*PROBLEM REQUIREMENTS*.
Which lines of the data below contain the string "screenshot"? List each of them in full.

*RECORDS SUPPLIED*.

++++++++

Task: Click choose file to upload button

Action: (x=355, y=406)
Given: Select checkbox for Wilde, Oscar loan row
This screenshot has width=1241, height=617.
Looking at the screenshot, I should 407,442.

++++++++

*EXPECTED ANSWER*.
This screenshot has width=1241, height=617.
Looking at the screenshot, I should 407,442.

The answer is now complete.